Well, I know he's not supposed to get married until next year, unless... he eloped??? 

(we'd better stop this - this is how rumors get started)

But seriously, I wonder if he just finally finished learning ZB?


----------



## Lotsofsloths (May 9, 2008)

Mike Hughey said:


> Well, I know he's not supposed to get married until next year, unless... he eloped???
> 
> (we'd better stop this - this is how rumors get started)
> 
> *But seriously, I wonder if he just finally finished learning ZB*?

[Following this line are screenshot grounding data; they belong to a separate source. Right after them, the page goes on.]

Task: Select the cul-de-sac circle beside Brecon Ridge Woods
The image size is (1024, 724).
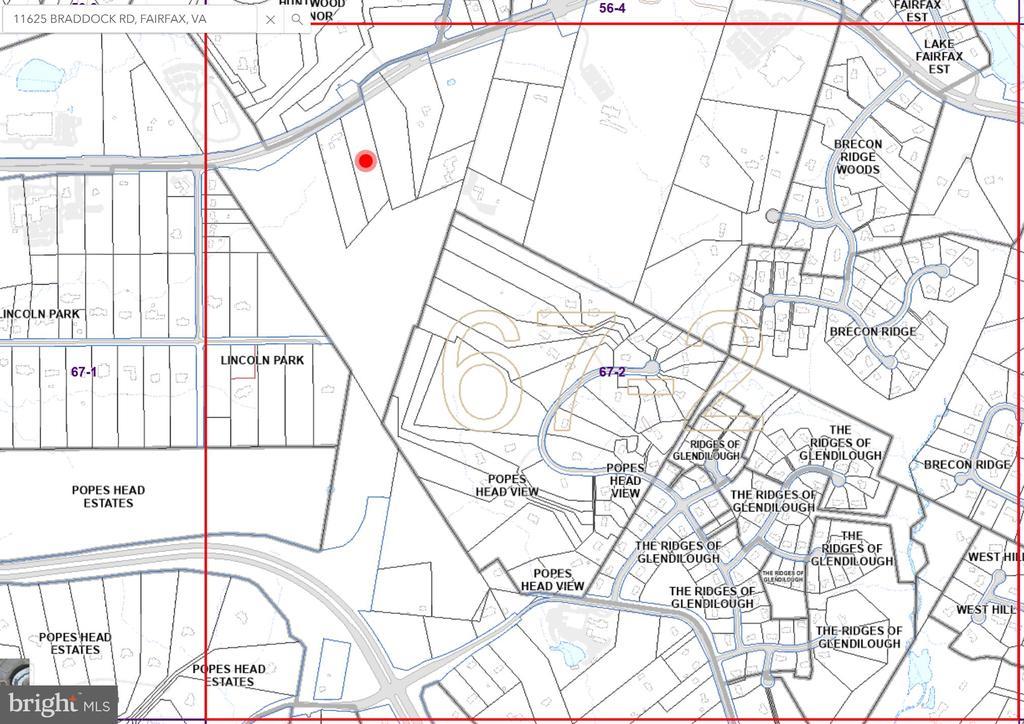Action: [772, 215]
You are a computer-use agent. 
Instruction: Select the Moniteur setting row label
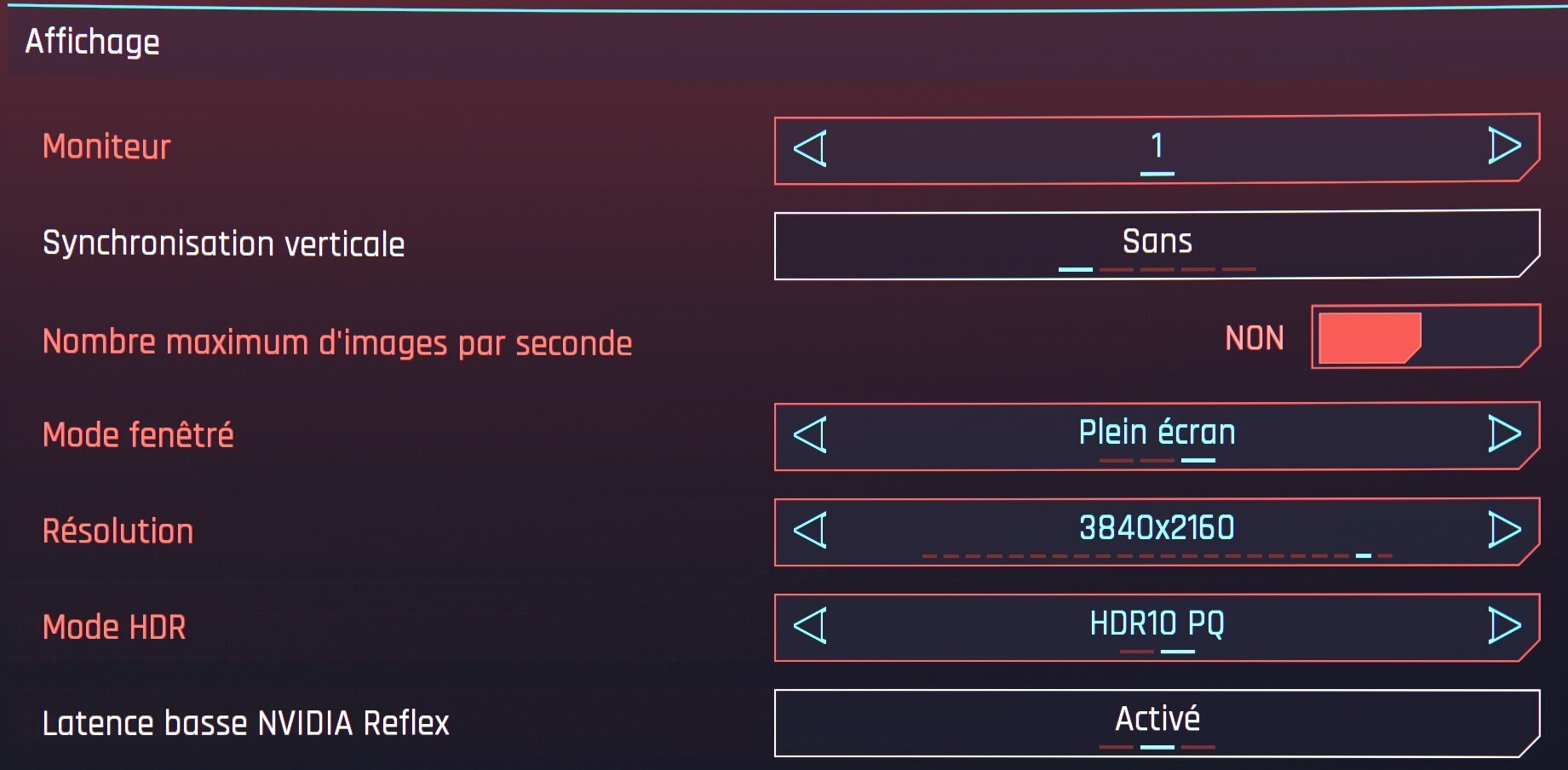(106, 147)
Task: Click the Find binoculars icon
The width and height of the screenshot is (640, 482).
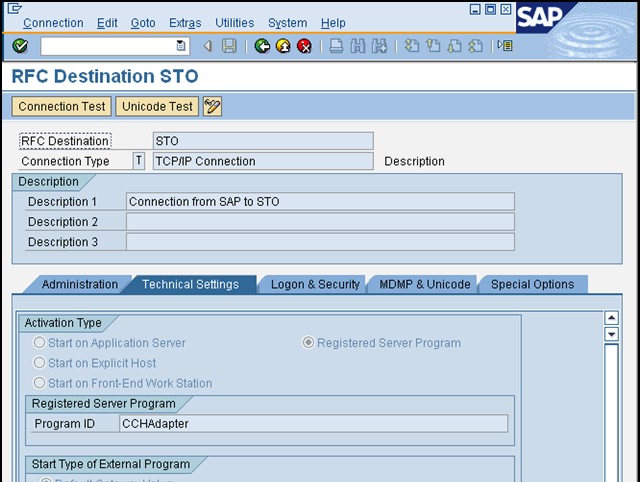Action: [x=358, y=46]
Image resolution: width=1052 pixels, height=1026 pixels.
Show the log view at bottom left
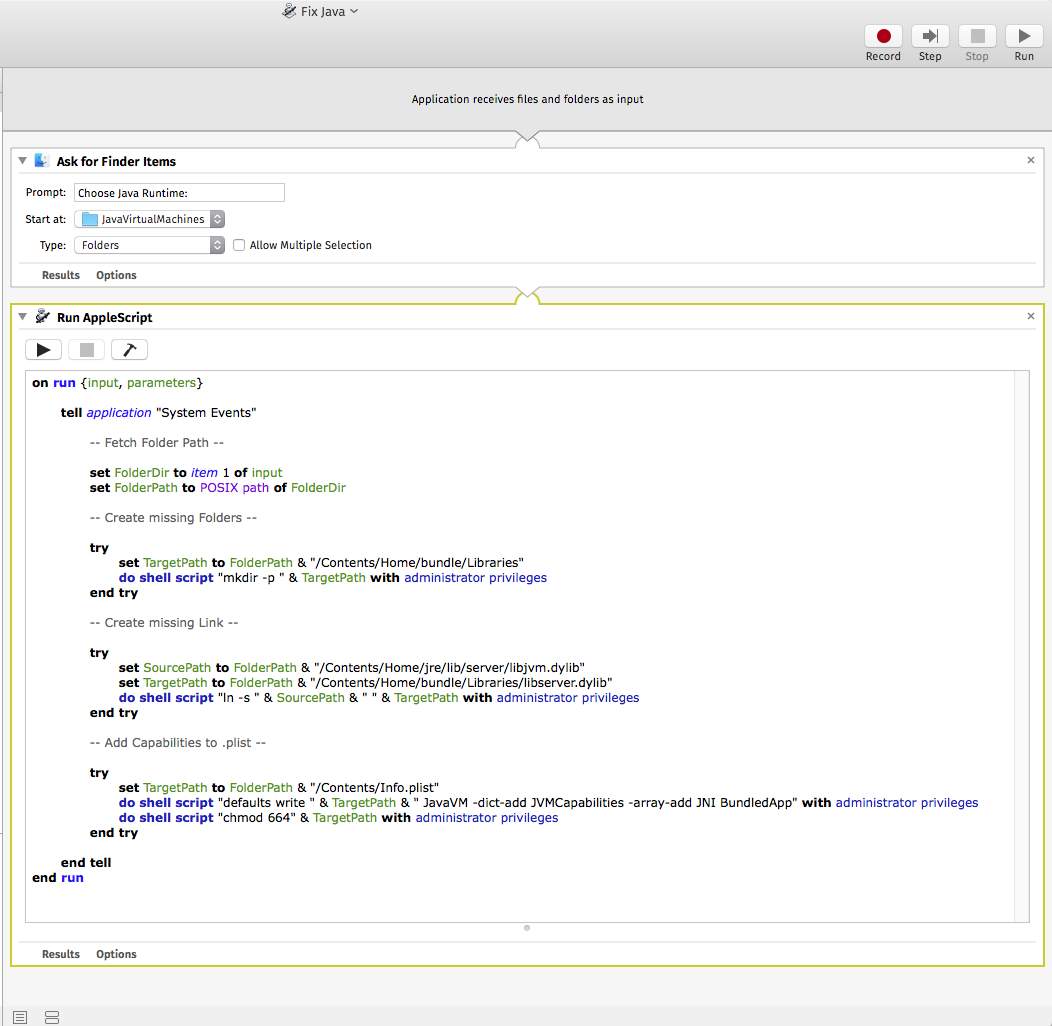pyautogui.click(x=20, y=1017)
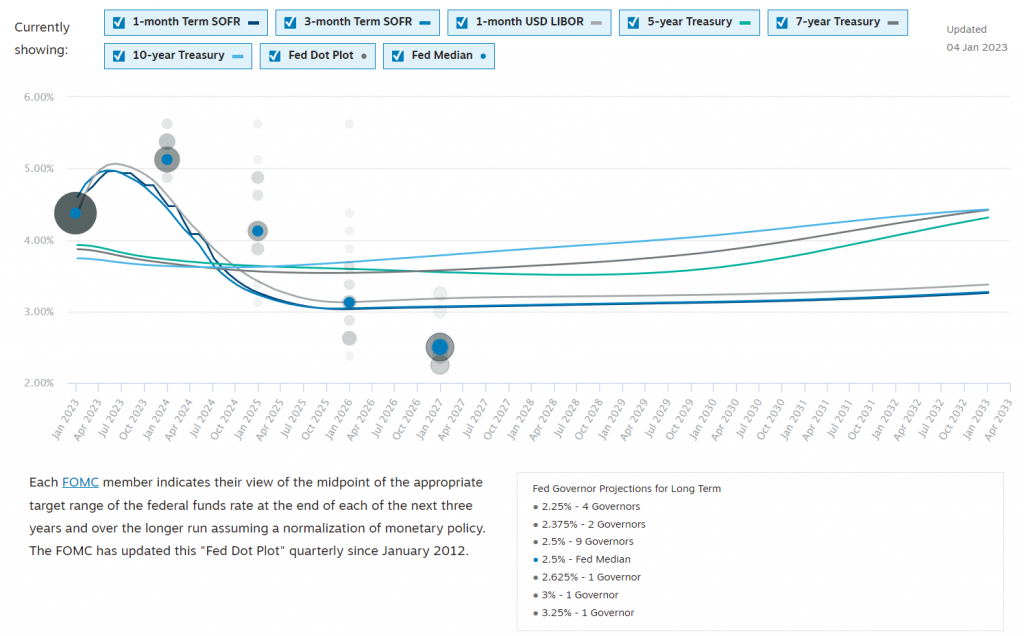Image resolution: width=1024 pixels, height=636 pixels.
Task: Toggle the 3-month Term SOFR series checkbox
Action: click(x=291, y=22)
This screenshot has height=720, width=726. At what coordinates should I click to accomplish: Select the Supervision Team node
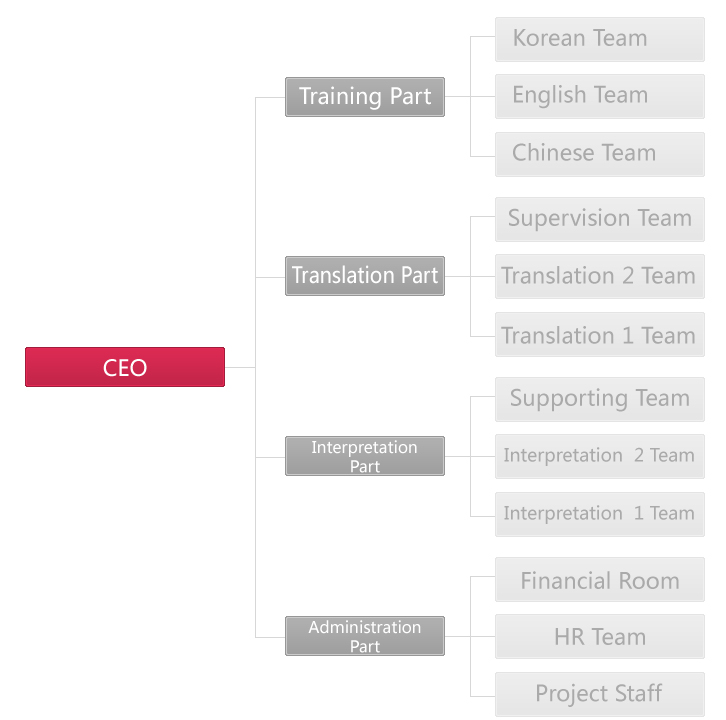click(600, 219)
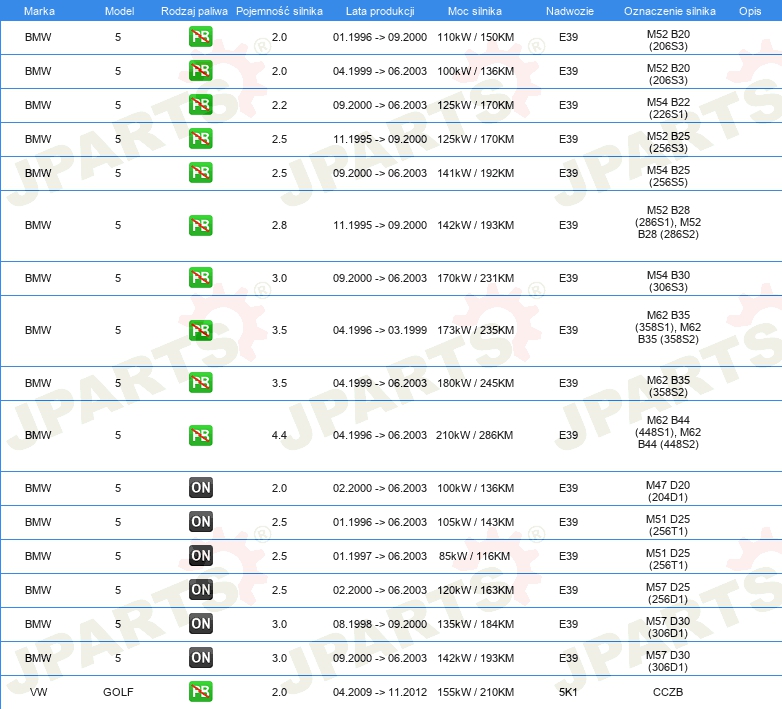
Task: Click the petrol icon in the 2.2 engine row
Action: [x=201, y=105]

I was thinking the same thing..


----------



## Lofty (May 9, 2008)

If he is done with ZB he just learned a lot of algs in a very short amount of time lol.
Something to do with the Penguins maybe? He wears a Penguins shirt to like every comp...


----------



## Lotsofsloths (May 9, 2008)

Lofty said:


> If he is done with ZB he just learned a lot of algs in a very short amount of time lol.
> Something to do with the Penguins maybe? He wears a Penguins shirt to like every comp...



Maybe they aren't an endangered species or something?


----------



## Lofty (May 9, 2008)

lol the NHL team Penguins


----------



## Derrick Eide17 (May 9, 2008)

Lofty said:


> If he is done with ZB he just learned a lot of algs in a very short amount of time lol.
> Something to do with the Penguins maybe? He wears a Penguins shirt to like every comp...





Lofty said:


> lol the NHL team Penguins



*Stands up and claps*

Bravo Lofty ya got it right! hehe yepp it was the fact the Penguins are doing so good right now and i remember hearing before jason saying he was such a die hard pittsburgh penguins fan i KNEW he would be happy lol. amazing Lofty, simply amazing


----------



## masterofthebass (May 10, 2008)

Derrick, that's nothing for him to be happy about. I live 2 blocks away from the penguins arena. He'll be ecstatic when they win the cup, but they still have to beat 2 more teams in order to do that. They are only half way there!


----------



## Derrick Eide17 (May 10, 2008)

masterofthebass said:


> Derrick, that's nothing for him to be happy about. I live 2 blocks away from the penguins arena. He'll be ecstatic when they win the cup, but they still have to beat 2 more teams in order to do that. They are only half way there!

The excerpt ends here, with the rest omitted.